語言識字教育與聖經宗教教育路線的矛盾引起時人強烈質疑,並指出主日學許多陳 痾。因此,1937年改由公報社統籌發行《主日神糧》、《教員課本》,其教學目標 明確,步驟甚為詳盡。中日戰爭爆發後,主日學部會停購中國教材,改向美、日採 購,課本的白話字名稱照舊,但加上日文漢字《日曜の糧》。此一時期,日本國內 的教材開始輸入,總督府的國語政策亦大力展開,主日學課程內容受到影響,先是 在語言的部分增加日語的經文,繼之教師手冊也更名《日曜學校教員課本》,惟內 容仍屬於聖經中心的宗教教育。1940-1942年《主日神糧》的聖經經文與各式祈禱 文大量使用日語,大體上仍未偏離聖經的教義,但部分內容可明顯看到戰時體制的 影響,呈現服從長上、昂揚戰意的教導。此外,教會重視紀念日的宗教意涵,訂有
「臺灣主日學紀念日」、「世界主日學紀念日」及「兒童和平日」呼籲關心兒童的 主體性、宗教教育重要性以及和平的可貴。尤其主日學教材致力於文化間的和衷共 濟,殊堪肯定。
伍、結論
主日學是每週日教會所推行的信仰教育課程,目的為教導兒童認識基督教義
理,它是教會的基礎亦是基督教信仰的核心價值之一。臺灣自1889年已設有規模完 善的主日學,日治時期的教學更具系統。整體而言,主日學深受母會宣教師影響,
且呼應世界宣教潮流。1937年之前,主日學人數呈現增加的趨勢,在信徒的生命歷 程中留下深刻印象,不只塑造其人格的發展,堅定其信仰的意志,甚至確立往後生 涯的方向。
1937年進入戰爭時期,長老教會被納入宗教統合組織,愈接近戰爭末期,統 制層級與涵蓋面愈擴大。然而南、北聯合議事的臺灣大會僅在主日學經營理念上取 得共識,未能在實務上發揮功效,對南、北教會合一運動的助益不大。臺灣大會及 其附屬部會除了討論主日學名稱、鼓勵用日語及收集數據的報告外,未有顯著的作 為。南部主日學部會從1926年設立以來,舉凡中會性質的研習活動或教材的編制,
幾乎都是獨立運作。由此一時期的數據觀之,臺灣有百餘間教會設立主日學,教員 千餘人,學生萬餘人,尚具一定水準。1942年,戰時資源匱乏且總督府政策干預,
臺灣教會公報社被迫歇業,無法繼續供應教材,教會失去支援,僅能摸索前進。
1944年,規模涵蓋全臺的「日本基督教臺灣教團」成立,當中卻未設立主日學相關 部門。教會受限於戰爭體制,社會教化、遺族撫慰或青年團組織逐漸取代兒童宗教 教育。
日治末期的主日學授課內容仍以聖經義理為主,未受日本神道信仰干涉,宗 教教育保有相當的自主性。1937年,臺灣大會主張維持「主日學」名稱,但翌年即 引進日本國內的《日曜學校課本教案》與本土教材並用,兩者均依據世界通用課程 編定,因而產生競合現象。顯然的,「主日學」更名「日曜學校」的過程係受到日 本國內教材輸入的影響。其後,陸續訂定「臺灣日曜學校紀念日」等節日。1940 年,臺灣大會正式將「主日學」改稱「日曜學校」,積極鼓勵使用日語教學。

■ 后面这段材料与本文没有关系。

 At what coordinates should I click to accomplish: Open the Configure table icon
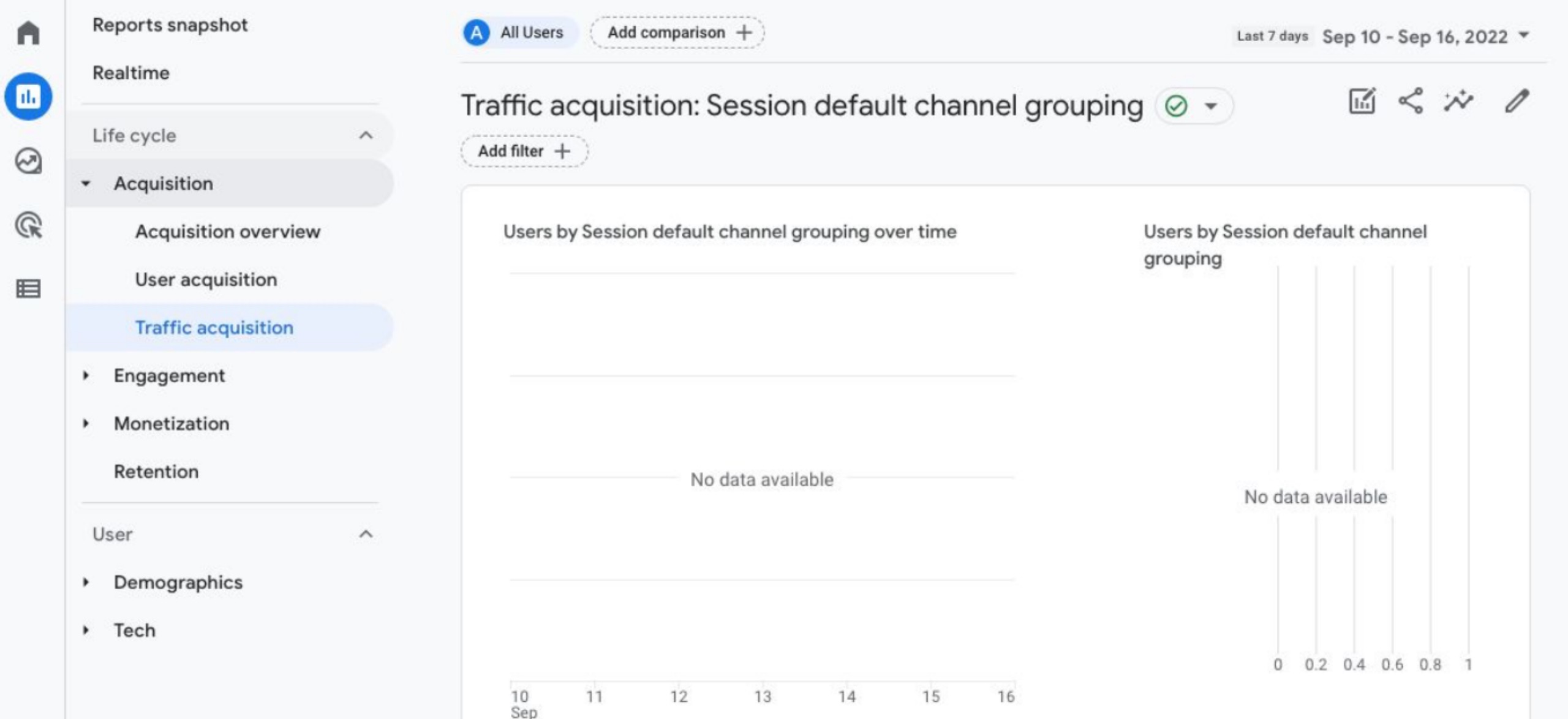point(28,288)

因此 1940-1942年的教科書《主日神糧》受到日語教材和「國語」政策的雙重影響,大 量編入日語經文、祈禱文,內容雖以基督教教義為主,某些課目卻流露出「忠君愛 國」的氣息,以此作為「傳道報國」之一環。至於推行紀念日方面,則是教會、日 本、傳統文化三者並列,可理解為節期對照、兼容並蓄之策。

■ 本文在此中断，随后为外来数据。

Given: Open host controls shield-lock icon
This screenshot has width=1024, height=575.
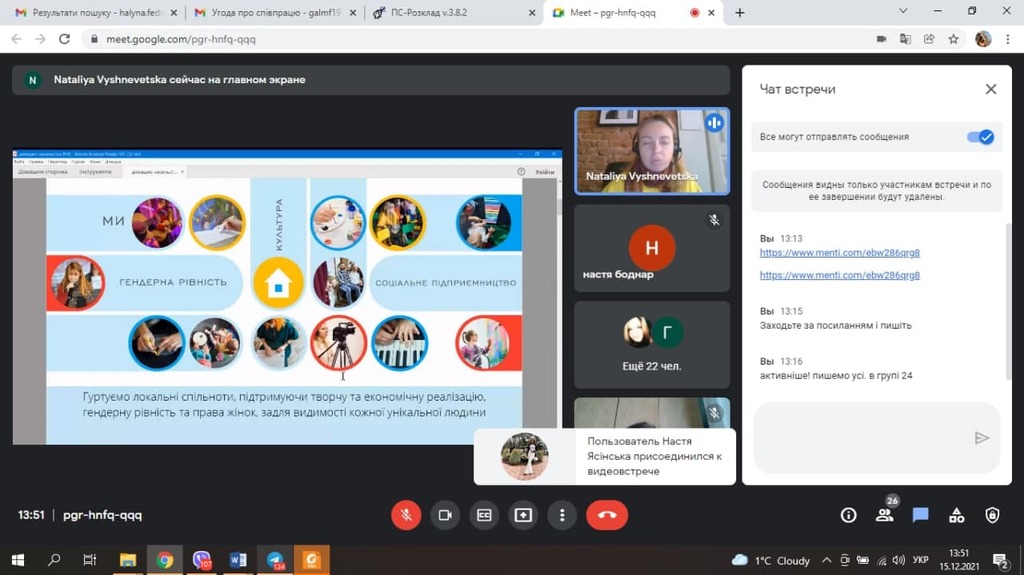Looking at the screenshot, I should (992, 515).
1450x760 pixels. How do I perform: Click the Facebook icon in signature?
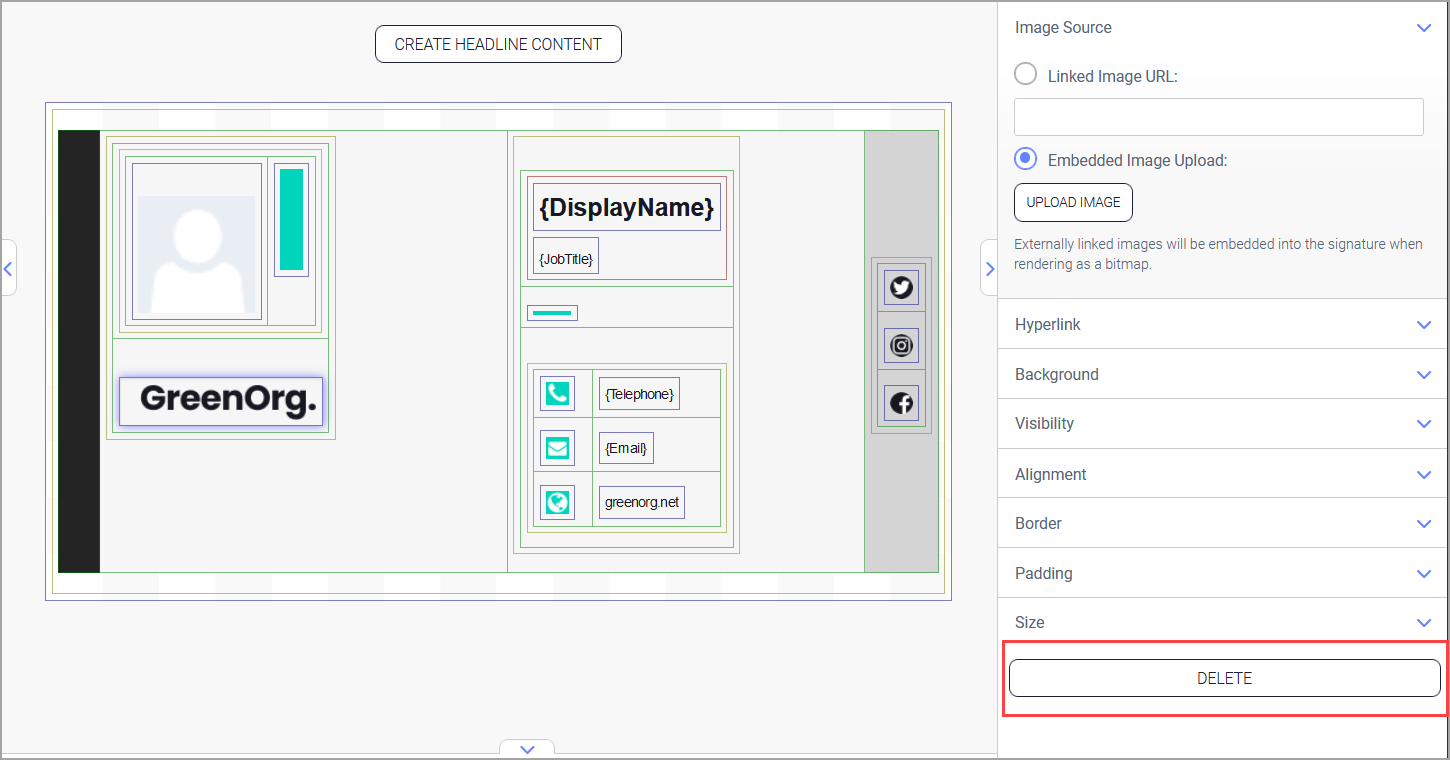(901, 403)
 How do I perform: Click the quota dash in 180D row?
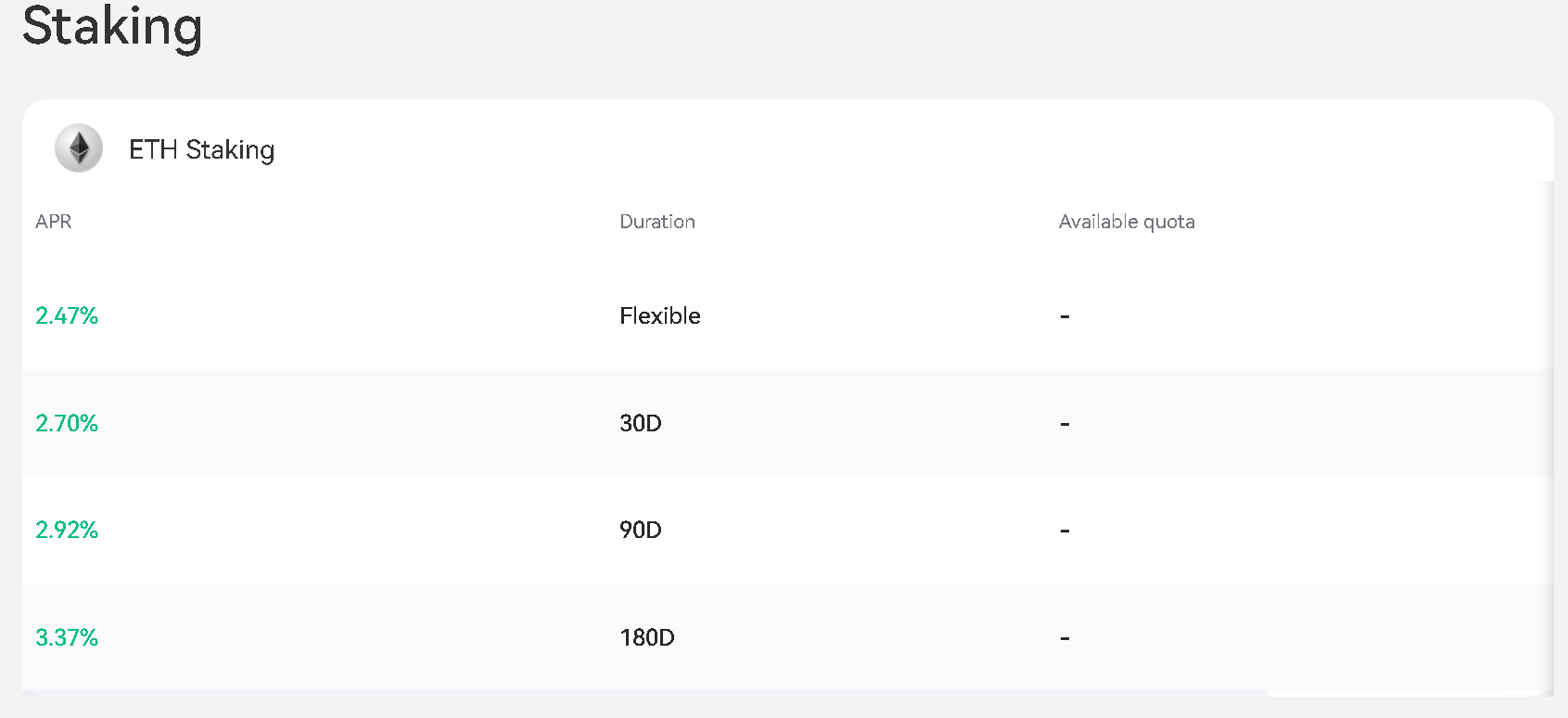pos(1064,638)
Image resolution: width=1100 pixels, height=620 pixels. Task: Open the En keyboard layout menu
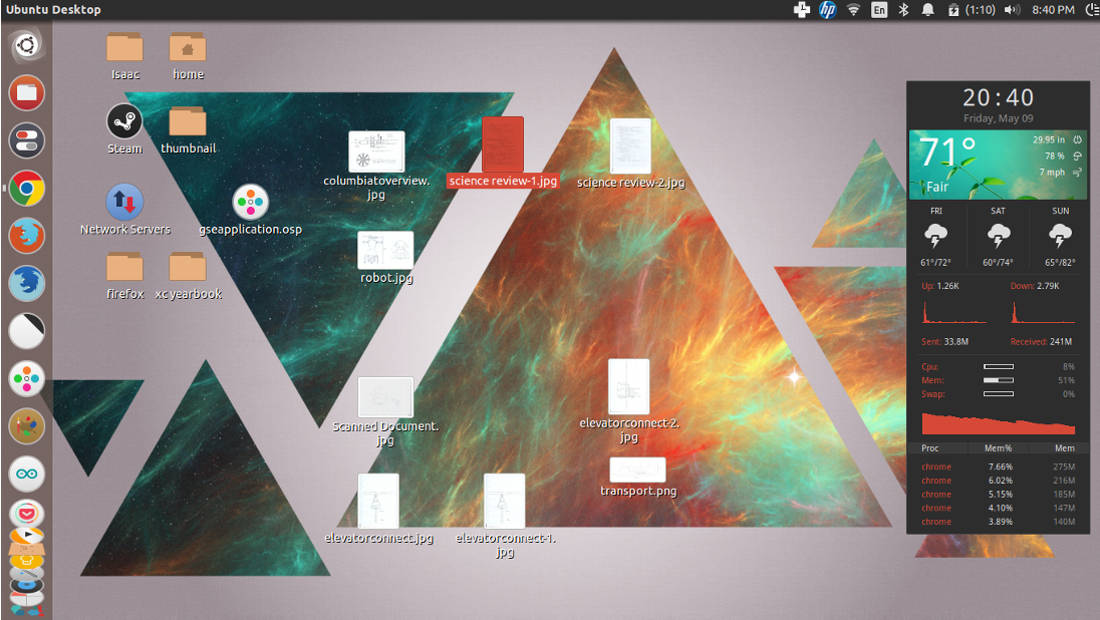pos(879,10)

日治末期,主日學教育出現語言文字的衝突。長老教會的聖經和講道語文一 向是臺語;書寫則常用白話字(臺語羅馬拼音),習之方能讀經,因此主日學教育 常在聖經宗教教育、初等識字教育與日語普及教育三者之間擺盪,導致會內人士強 烈批評。當國語政策與日語教材影響力擴大時,教會究竟要採用何種語文?信徒該 讀何種版本聖經?一時頗難以解決。不過,據史料所載,南部主日學從1938年起已
開始鼓勵使用日語教學。論者亦讚美主日學兒童的愛國心與高額國防獻金,報導抱 病送迎皇軍與奉祝日高喊「萬歲」的景象,強調「熱心宗教教育的兒童,自然有豐 富的愛國精神」。89至1942年臺灣大會更決議「通牒」各教會使用日語教材。顯然 的,上述舉措對於官方政策有相當之呼應,無論是被迫或半自願,長老教會本身並 非完全沒有責任。戰後,教會回顧日治時期的歷史,往往抨擊當年的殖民政權,批 判宗教政策和語言禁令。然而,教會實應進一步檢討該時期的主日學事務,檢視課 程是否符合兒童身心靈的發展,省察教導內容切合信仰或政治的標準。面對此一歷 史處境,臺灣基督徒實有自我反思的空間。
89 林照,〈主日學生徒:余氏月娥〉,《臺灣教會公報》641(1938.8),頁11-12。

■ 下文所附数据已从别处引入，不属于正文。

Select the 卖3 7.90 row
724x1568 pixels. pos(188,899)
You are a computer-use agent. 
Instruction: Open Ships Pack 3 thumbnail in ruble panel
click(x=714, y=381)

Nichiyou Gakko and Kominka Movement: The Sunday School Education of the Presbyterian Church in Taiwan
(1937-1945)
Lu, Chi-Ming
Abstract
“Sunday School” has always been regarded as an important means of faith formation and consequently received much attention by the Taiwanese churches. After 1930s, the well-developed Sunday School education had greatly impressed people of the contemporary society and helped them to develop individual character, strengthen faith spirit, and discern the vocation of life. To a great extent, Sunday School played an important role in shaping Christian identity. During the wartime, the Presbyterian Church in Taiwan was annexed to Japanese churches. There was no consensus among Christians regarding the goal of Sunday School and the educational endeavor was ineffective.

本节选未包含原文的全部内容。